Karin Hegar sagt: «Der Wunsch, mit jemandem zusammen zu sein, der zu einem passt, ist tief verankert. Das Problem ist, dass es die perfekte Person nicht gibt.» «Die Sehnsucht nach der allumfassenden, bedingungslosen Liebe kennen wir alle, aber sie ist eine Illusion», stellt auch Reinhard Felix fest. «Mit den romantischen Vorstellungen von idealen Beziehungen überfordern sich viele.»
Die Gefahr, dass eine Ehe scheitert, lauert von zwei Seiten, so die Erfahrung der Psychologen. Wenn das Gemeinsame, Verbindende abhandenkommt, entfremden sich die Paare. Wenn sie hingegen zu «siamesischen Zwillingen» zusammenwachsen, droht die Gefahr von totaler Langeweile.
Unterschiede akzeptieren
Die Psychologen raten, die Unterschiede stehen zu lassen. In einer ehrlichen und zugleich wertschätzenden Auseinandersetzung mit dem Partner oder der Partnerin liege die Chance, gemeinsam wie auch individuell zu wachsen.
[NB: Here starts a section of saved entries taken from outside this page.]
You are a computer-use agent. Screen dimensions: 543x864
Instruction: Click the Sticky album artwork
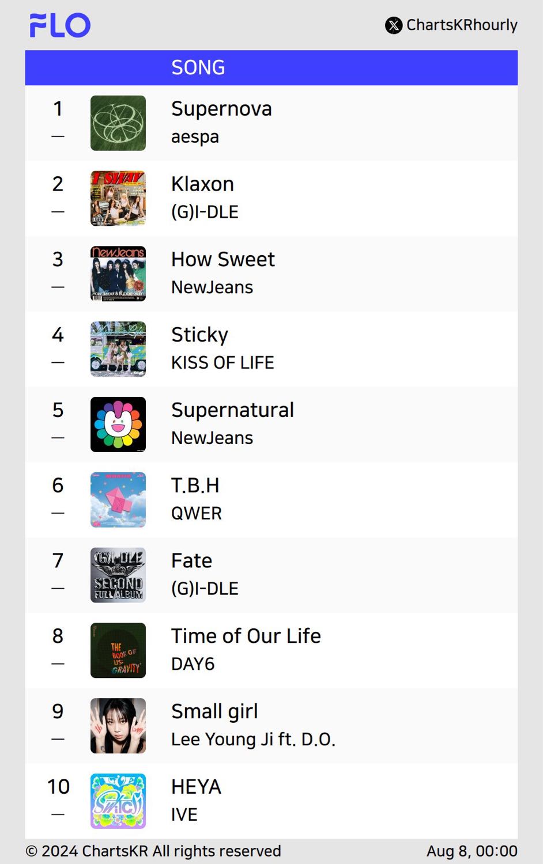pos(118,349)
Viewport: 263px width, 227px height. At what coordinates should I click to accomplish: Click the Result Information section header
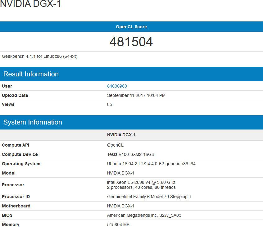pos(31,74)
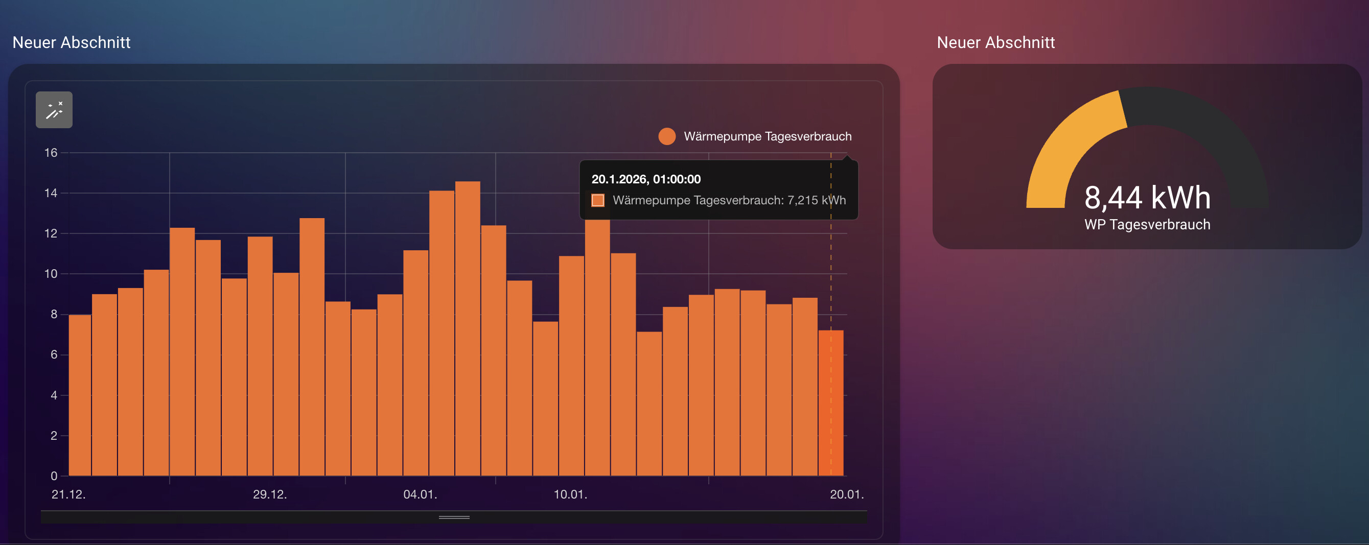Image resolution: width=1369 pixels, height=545 pixels.
Task: Select the right Neuer Abschnitt heading
Action: [995, 42]
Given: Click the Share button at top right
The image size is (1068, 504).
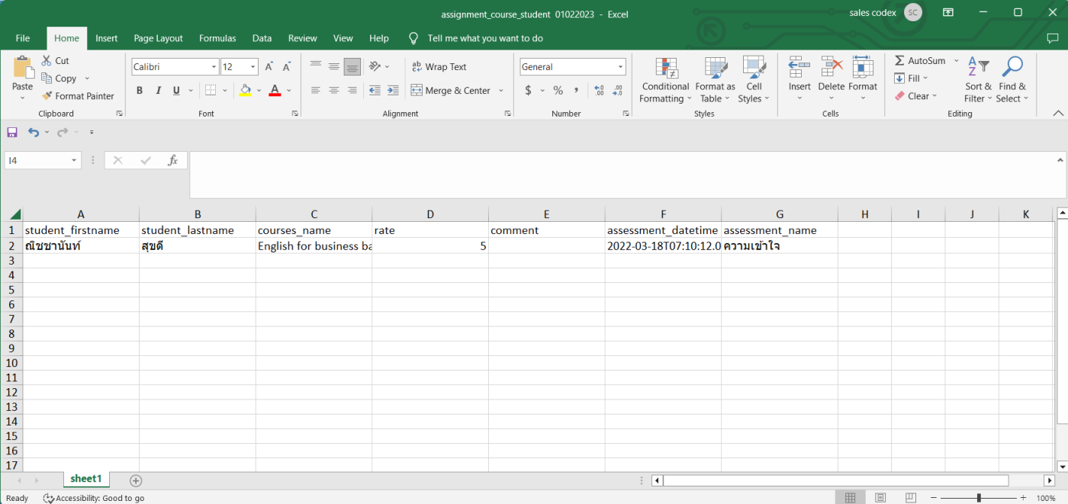Looking at the screenshot, I should [x=1053, y=38].
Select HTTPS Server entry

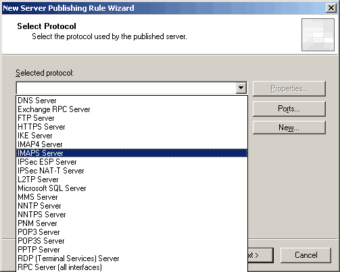point(132,127)
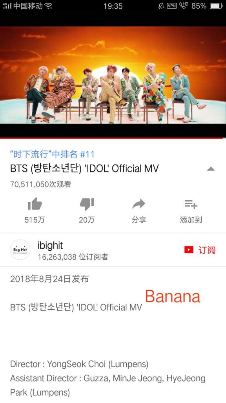Tap the 分享 share label
Screen dimensions: 226x403
click(139, 220)
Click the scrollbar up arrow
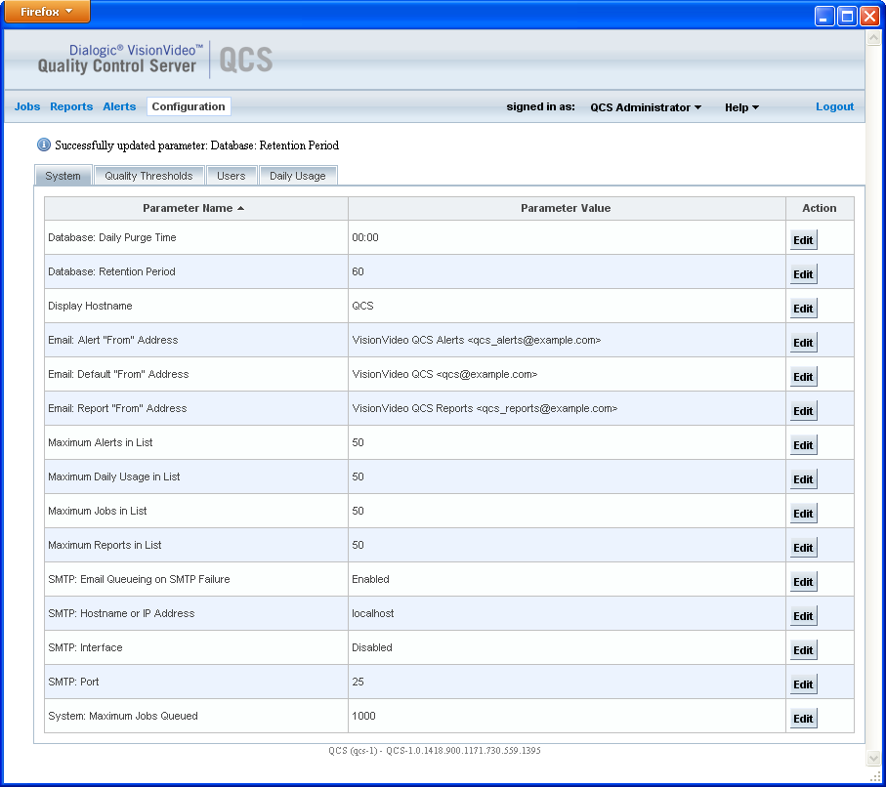886x787 pixels. click(872, 37)
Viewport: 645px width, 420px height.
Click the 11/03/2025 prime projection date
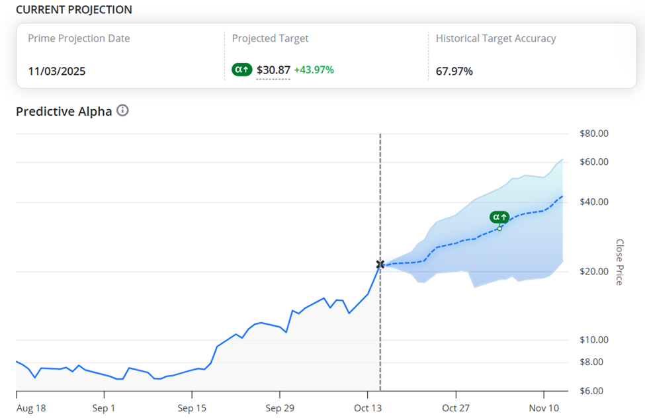pos(57,71)
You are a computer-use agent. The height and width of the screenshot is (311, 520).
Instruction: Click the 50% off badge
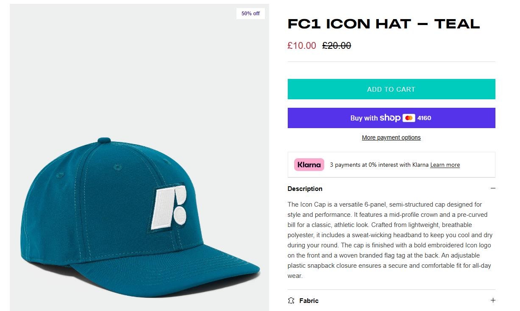point(250,14)
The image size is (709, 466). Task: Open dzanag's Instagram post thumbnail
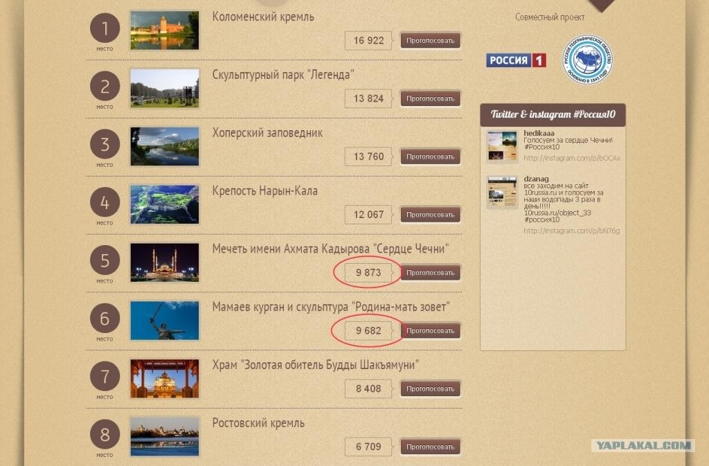pos(502,192)
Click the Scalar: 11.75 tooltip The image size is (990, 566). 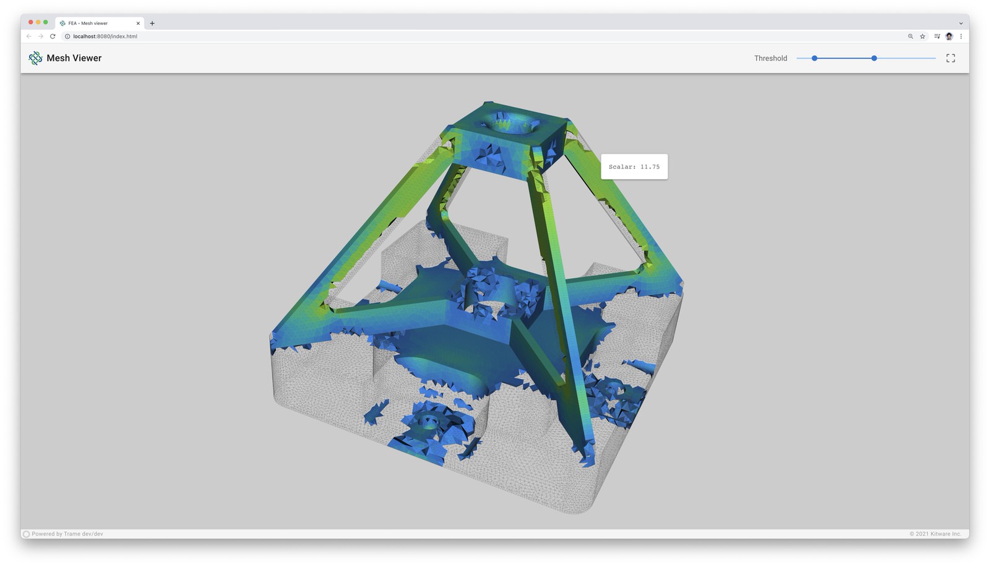coord(634,167)
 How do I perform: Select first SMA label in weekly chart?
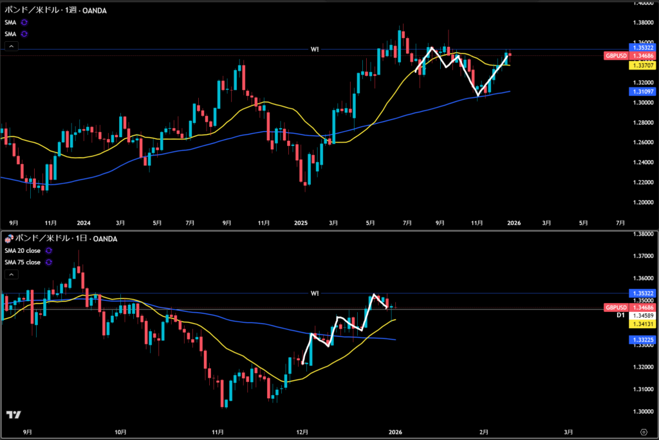[x=11, y=22]
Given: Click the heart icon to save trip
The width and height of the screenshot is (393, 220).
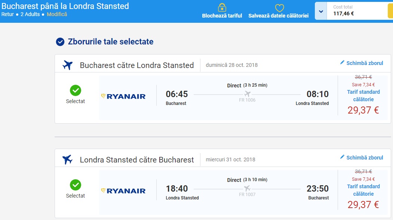Looking at the screenshot, I should click(279, 8).
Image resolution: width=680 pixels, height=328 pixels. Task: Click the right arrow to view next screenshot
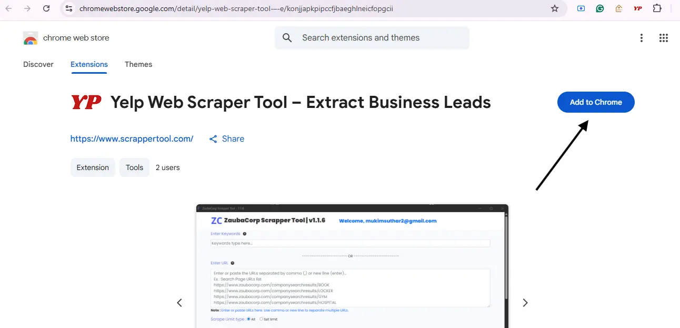point(525,302)
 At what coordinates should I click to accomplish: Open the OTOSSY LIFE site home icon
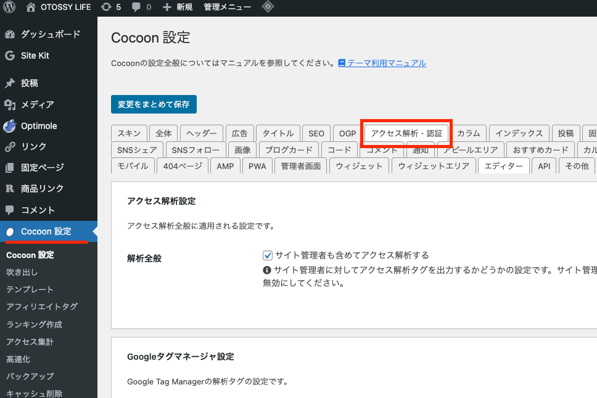pyautogui.click(x=31, y=7)
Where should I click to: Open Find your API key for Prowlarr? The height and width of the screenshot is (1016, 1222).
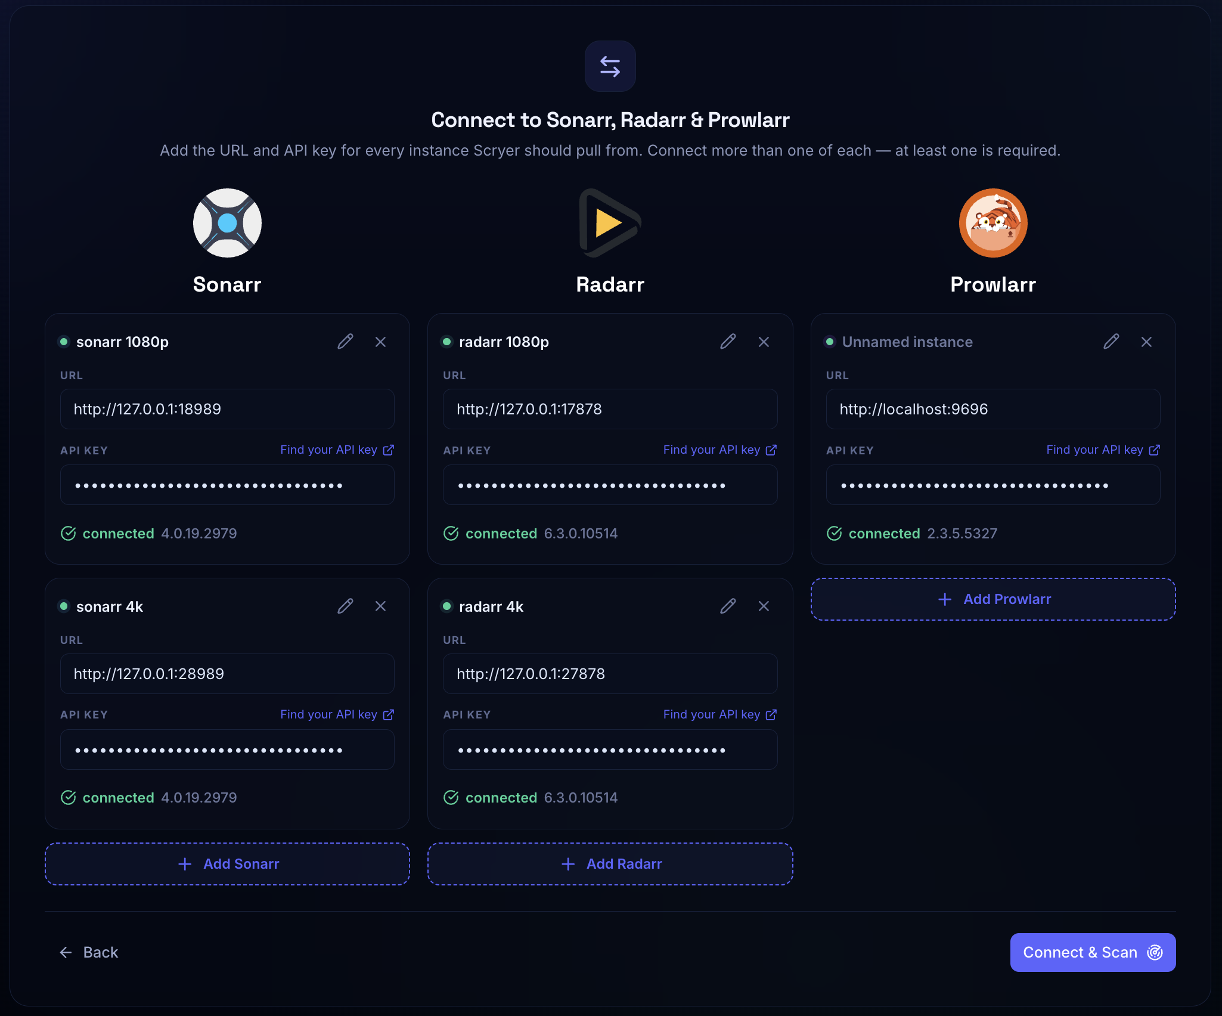[1103, 450]
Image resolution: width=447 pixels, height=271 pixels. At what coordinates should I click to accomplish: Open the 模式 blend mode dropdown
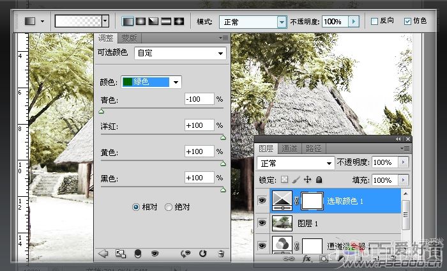(253, 22)
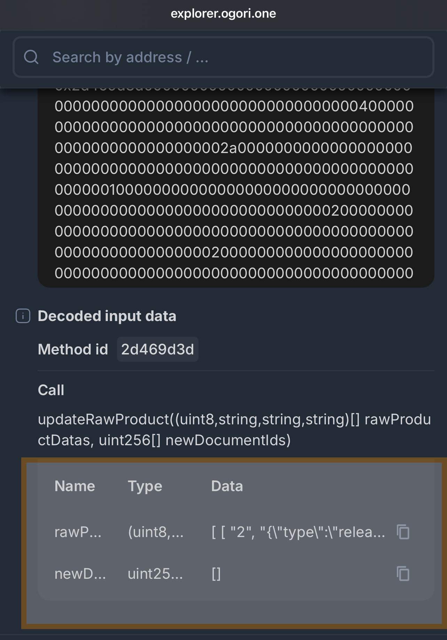Image resolution: width=447 pixels, height=640 pixels.
Task: Select the method id 2d469d3d badge
Action: pyautogui.click(x=157, y=349)
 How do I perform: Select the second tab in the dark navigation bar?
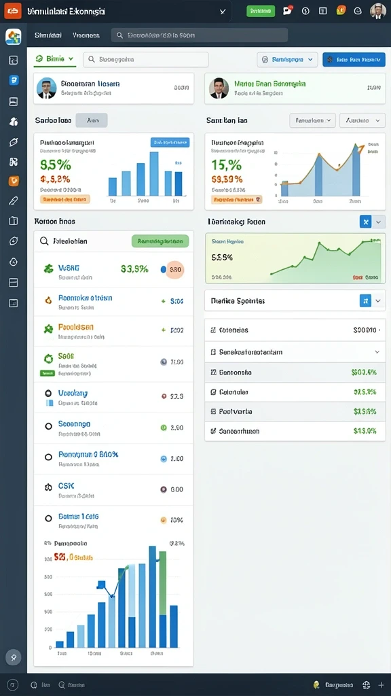click(86, 35)
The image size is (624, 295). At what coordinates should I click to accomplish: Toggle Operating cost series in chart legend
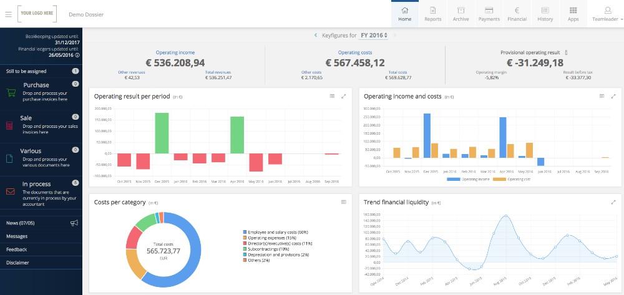(x=515, y=179)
Viele Menschen gehen heute mehrere Beziehungen nacheinander ein. Sie halten nicht ein Leben lang, aber einige Jahre, und sie seien oft durchaus glücklich, erzählt Reinhard Felix.
Es ist jedoch erstaunlich, dass trotz allen gesellschaftlichen Veränderungen die klassische Paarbeziehung keineswegs ausgedient hat. «Es ist immer noch die Ausnahme, wenn ich es in der Beratung mit einer Patchworkfamilie zu tun habe», betont Reinhard Felix.
Beratungsstelle für Partnerschaft, Ehe und Familie
Im Jahr 1969 nahm die Eheberatungsstelle in Muttenz ihre Arbeit auf. Sie wurde zu Beginn von der Reformierten und Katholischen Landeskirche gemeinsam getragen. Seit 1972 wird die Stelle von der Reformierten Kirche betrieben. 1998 erhielt sie ihren heutigen Namen. Im Jahr 2013 leistete das Team, das sich 170 Stellenprozente teilt, 1185 Beratungsstunden.
70 Prozent der Beratungen betrafen Partnerschaftsprobleme in laufenden Beziehungen. Bei 21 Prozent ging es um das Thema Trennung.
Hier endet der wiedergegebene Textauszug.